Where are the marchers?

On Sunday, March 7th, 1965 a group of civil rights marchers set out on U.S. Highway 80, heading East from the town of Selma Alabama. They were attempting to draw attention to the system of segregation and institutionalized disenfranchisement that prevented African Americans from being able to register to vote and to actually vote. Between 500 and 600 marchers peacefully walked from Selma headed towards Montgomery, peacefully until they reached the Edmund Pettus Bridge.

On the far side of the bridge a group of state troopers were waiting for the protesters and when they arrived the protesters were told to go home. When one of the organizers of the march, the Reverend Hosea Williams, tried to talk to the troopers he was told there was nothing to discuss. Moments later the state troopers started to attack the protesters with night sticks and tear gas. This day became known as "Bloody Sunday"

On March 9th, two days after the violent attack on the protesters 2500 people marched to the same bridge. On March 21st around 8000 people marched, on March 25th around 25,000 people marched. 25,000 people from around the country responded to the violence against a minority group in a small Southern town and traveled there to show their support for what the marchers had originally set out to do and to show their support for their fellow Americans.

In Murfreesboro Tennessee the sign for a proposed Islamic community center has been vandalized twice and more recently construction equipment at the site has been set on fire by arsonists. What will it take to bring busloads of people to this small, Southern, town to show their support for their fellow Americans? I hope it doesn't require the kind of violence that occurred on Bloody Sunday.

Thursday, August 12, 2010

God and gays

My partner and I met in a most, unusual way. I won't go into exactly how we met but suffice it to say that we met online and it is somewhat surprising that we met at all. When we first met we really weren't interested in each other and neither of us was interested in being in a relationship at all. Somehow we wound up meeting offline, in person, and somehow we wound up falling in love.

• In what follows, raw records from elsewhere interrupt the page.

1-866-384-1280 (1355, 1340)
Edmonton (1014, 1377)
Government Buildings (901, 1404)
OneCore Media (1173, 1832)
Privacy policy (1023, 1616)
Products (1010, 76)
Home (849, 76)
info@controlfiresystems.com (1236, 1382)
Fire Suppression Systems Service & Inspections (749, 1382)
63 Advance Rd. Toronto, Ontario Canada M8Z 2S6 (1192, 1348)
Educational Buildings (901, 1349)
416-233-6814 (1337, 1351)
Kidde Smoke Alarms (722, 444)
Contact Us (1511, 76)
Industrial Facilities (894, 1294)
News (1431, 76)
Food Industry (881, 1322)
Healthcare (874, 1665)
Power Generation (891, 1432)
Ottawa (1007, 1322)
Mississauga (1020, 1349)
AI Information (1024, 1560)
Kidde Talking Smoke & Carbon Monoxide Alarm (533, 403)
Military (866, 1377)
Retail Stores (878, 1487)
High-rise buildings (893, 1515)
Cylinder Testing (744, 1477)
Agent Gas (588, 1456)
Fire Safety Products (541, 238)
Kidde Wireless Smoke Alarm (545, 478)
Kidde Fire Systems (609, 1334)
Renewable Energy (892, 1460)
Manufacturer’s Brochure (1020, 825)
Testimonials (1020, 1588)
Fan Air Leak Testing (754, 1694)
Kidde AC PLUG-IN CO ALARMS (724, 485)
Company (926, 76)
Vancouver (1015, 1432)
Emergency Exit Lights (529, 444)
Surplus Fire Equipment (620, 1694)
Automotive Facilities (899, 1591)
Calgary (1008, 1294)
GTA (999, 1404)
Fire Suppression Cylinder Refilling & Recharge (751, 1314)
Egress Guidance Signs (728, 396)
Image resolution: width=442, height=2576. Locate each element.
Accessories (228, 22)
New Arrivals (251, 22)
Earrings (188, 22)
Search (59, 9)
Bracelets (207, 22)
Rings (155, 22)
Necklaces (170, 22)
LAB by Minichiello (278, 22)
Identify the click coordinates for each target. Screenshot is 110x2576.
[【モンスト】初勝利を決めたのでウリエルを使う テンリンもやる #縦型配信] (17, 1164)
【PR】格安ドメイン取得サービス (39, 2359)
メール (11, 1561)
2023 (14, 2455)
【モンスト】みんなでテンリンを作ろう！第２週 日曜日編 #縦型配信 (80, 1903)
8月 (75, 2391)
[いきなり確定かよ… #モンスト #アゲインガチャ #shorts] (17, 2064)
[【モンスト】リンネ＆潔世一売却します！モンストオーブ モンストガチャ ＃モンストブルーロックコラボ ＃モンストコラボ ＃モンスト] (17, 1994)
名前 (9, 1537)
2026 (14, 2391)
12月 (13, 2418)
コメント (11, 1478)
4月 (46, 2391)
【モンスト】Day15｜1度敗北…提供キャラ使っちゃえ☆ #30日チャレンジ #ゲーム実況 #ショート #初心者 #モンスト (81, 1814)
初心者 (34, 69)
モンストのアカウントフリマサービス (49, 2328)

Somehow we figured out that we were pretty much perfect for each other. Somehow we wound up having all of this happen a few months before 2 of my good friends, who also became good friends of my partner, got married and invited us to their wedding. The wedding where we met the man who married them. This will become important a little later on.

Somehow Prop 8 in California passed the same night that Barrack Obama was elected President of the United States. Somehow my partner and I wound up helping to organize, in less than a week, one of the largest gay-rights protests in the history of Tennessee in response to the passage of Prop 8.

Somehow My partner and I wound up being able to buy a home and build a wonderful life together that included planning a vacation in San Francisco. Somehow this vacation wound up being just a couple of weeks after Judge Vaughn Walker ruled that Prop 8 was unconstitutional. A week later Judge Walker decided that the temporary stay he had issued should be lifted on August 18th, 2010, the day after we are to arrive in San Francisco for our vacation. San Francisco which is a short drive from Santa Cruz where the minister who performed my friend's wedding lives.

So we met, "by chance", we organized a protest of Prop 8 and now "by chance" we are going to be in California on the day Prop 8 is revoked and all people in California can marry the persons they love. "By Chance" we know a minister who lives near San Francisco who will be willing to marry to gay, punk, men.

"Chance"? I think none of this was really chance, and if you think God hates fags, well I think he brought me and my partner together and arranged for things to work out perfectly for us to get married (barring an emergency stay being granted to same sex marriage opponents). Yep, God loves fags, I have no doubt about that after experiencing my life.

Tuesday, August 10, 2010


A week or so ago news came out that Target donated $150,000.00 to a group supporting a conservative candidate for Governor in Minnesota. Target claims it supported this candidate because he is "business friendly" but many people were upset at the news because of the anti-gay stances this candidate has taken over the years. If Wal-Mart had supported the same candidate I doubt anyone would have noticed but Target has always promoted itself as a company that supports gay rights and so the donation the company made to support an anti-gay political candidate upset many.

The groups and individuals that have been calling for protests and boycotts of Target's stores across the country see this as a moral issue, someone should let them know that businesses aren't moral entities. Businesses exist to make a profit, plain and simple. The only businesses that care about gay rights are the companies that think support gay rights causes will help them increase their profits. They don't do it because it is the right thing to do or the moral thing to do, they do it because they hope it will put more money in their registers.

Nothing matters in the US anymore other than money. Target is doing exactly what any other large business would do, Yay capitalism.